Last anyone saw Duncan, he was heading east toward the Wynooche. There were rumors and sightings; people called him the Wild Man, and he joined the skookum and the other ghosts that had dwelled and would forever dwell in the forest. If he lived, he had to know that he was no longer wanted. He had to have heard that much. We searched for him up and down the river and into the gorge. Salem and I even went back to the cave to see if he was there. He was gone.

Boyerton's sold the mill to a California outfit that was snug with Bellhouse, so the floating fleet went thin. Ben McCandliss was convicted of attempted murder on the soldier he slashed and put in the same prison as his father. His brother Joseph vowed publicly to break him out.

Tartan died of his wounds before he went to trial. No one was sure of his real name, so Cherquel Sha carved a marker that read D
ICKERSON
. He's buried on the hill, not fifty feet from Nell's empty casket. I dug it up. I saw the box. Looked like someone had filled it with rutabagas; they were all webby and shrunken to nothing, but still there. Go with God. I put her letters inside and covered it up.

We still pretend that there will be a great city here someday, but the big trees are getting farther and farther out. We work harder for less, which is the way of the world. As the honing oil dries and the stone crumbles, the blade goes dull and rusts. There're more hills and trees upon them, and it's an insult to our very souls to look out at the wasted fortunes. I fear that what we crave is destruction, the barren world, a final and permanent bottom. For us, and this is most unfortunate, not even the end is enough.

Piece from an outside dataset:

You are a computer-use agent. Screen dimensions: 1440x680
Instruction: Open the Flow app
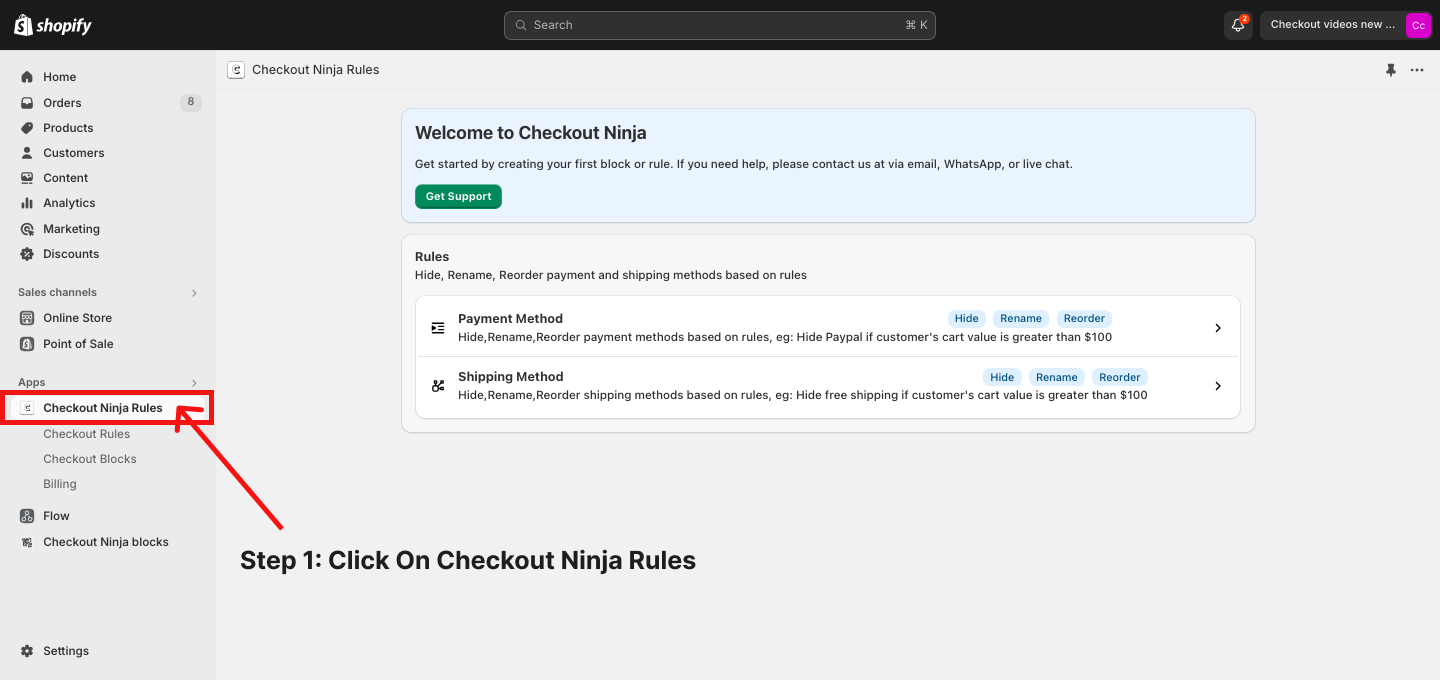[x=56, y=516]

People say Teresa split with her family and went east by herself. Maybe Duncan's with her. I like to think that he is, and that they have a child, but unlike me, and unlike Nell, they've left their selfishness behind. If I could give him any advice, it would be that one thing matters, and it isn't you; it isn't you at all. Protect your family.

Epilogue

R
everend Macklin stood outside
the post office and studied the letter. It had no return address, and the handwriting was poor. The streets were noisier than usual, clogged with people getting supplies for the holiday. The excitement of tomorrow was a stain on every child's face. There was to be a boxing match after the logger's contest. The new baldheaded governor would be giving a speech on the steps of City Hall and doing a ribbon cutting at the new high school. The pews would be empty come Sunday, or maybe not. It was hard to judge. Sinning swelled the ranks, but so did prosperity.

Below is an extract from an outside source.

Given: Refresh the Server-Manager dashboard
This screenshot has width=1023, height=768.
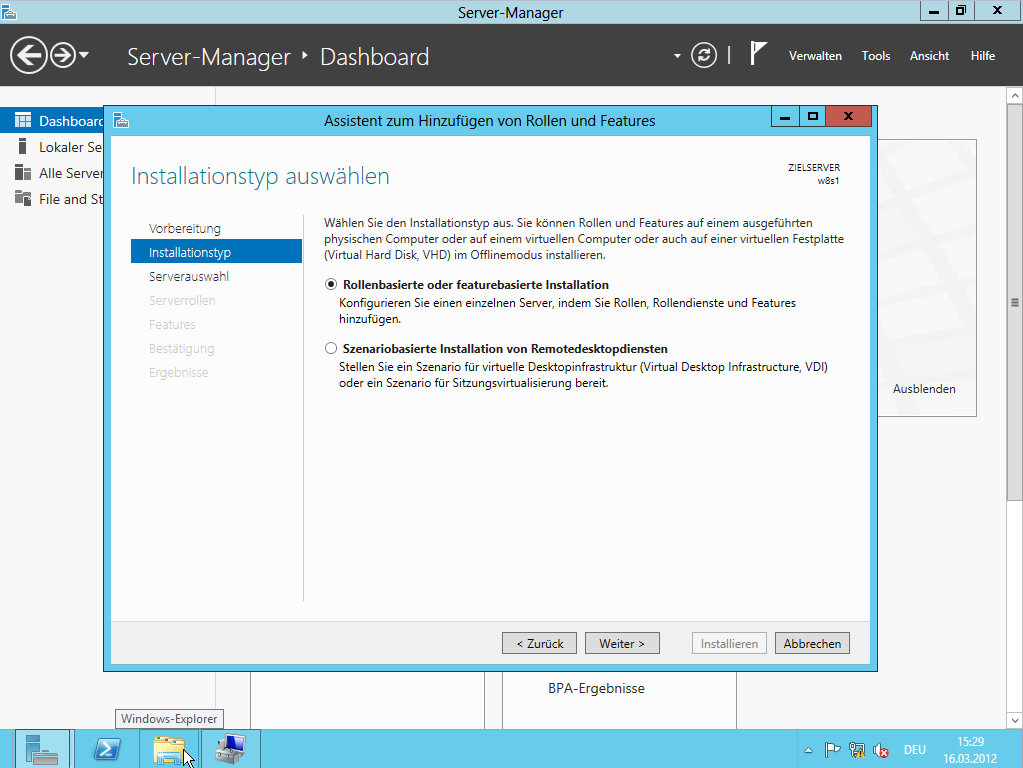Looking at the screenshot, I should coord(705,55).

The reverend flipped the envelope over a few times, and then produced a pocketknife and slit it open. Inside was a single handwritten page folded in thirds; he opened it, and a feather fell at his feet. He stooped to pick it up and studied it for a moment, same color as his coffee when he used the goat's milk, white tufted base, an eagle's feather. Without thinking, he brought it to his nose and smelled it, smiled. The envelope had been addressed to him, but the letter wasn't. He stopped reading after the first line, slipped the paper back in the envelope, folded it, and put it in his coat pocket. He looked at the feather, and a broad grin spread over his face. The ferry whistle was blowing. He had to hurry if he wanted to make it upriver to the Ellstroms' before it got dark. He had to run for the dock. He felt the eyes of the townspeople on him as he went, and he smiled for them and waved the feather above his head, ridiculously.

The triple whistle tells us it's payday, and no work tomorrow either. Meaning we got two consecutives to drink ourselves stupid and watch the fireworks and the fights, like we're short on noise or smoke or even marvelous brawls.

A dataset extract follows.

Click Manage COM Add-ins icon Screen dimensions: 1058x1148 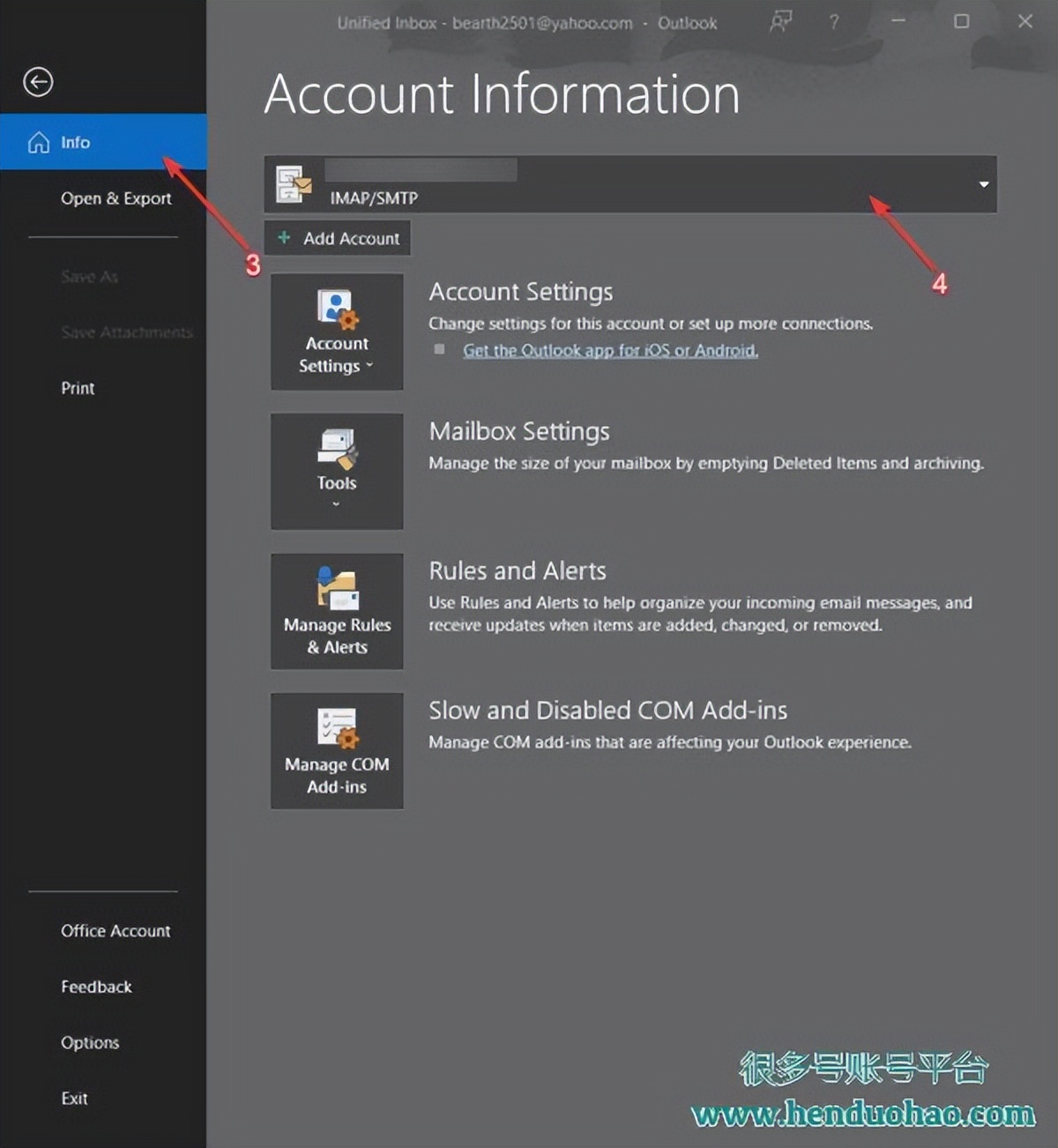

At the locked gates of the mill we wait in a long and boisterous line and stamp our feet on the planks like stalled cattle.

“You must be thankful she's safe.”

“I am. Never been more fearful than that. Made my guts bleed, waiting for the doc or the sound of the child, either one.”

“It was a fever that followed?”

“Worry caused it, but she's safe now. The child will survive. My wife, she can't help but worry. We've lost one already.”

“Do you think they'll have yer pay, since you went missin?”

“Been wonderin that very thing.”

The last ship at the docks is hitched to the tug and hauled under the open bridge. When it drops it won't come up until the dawn of the fifth.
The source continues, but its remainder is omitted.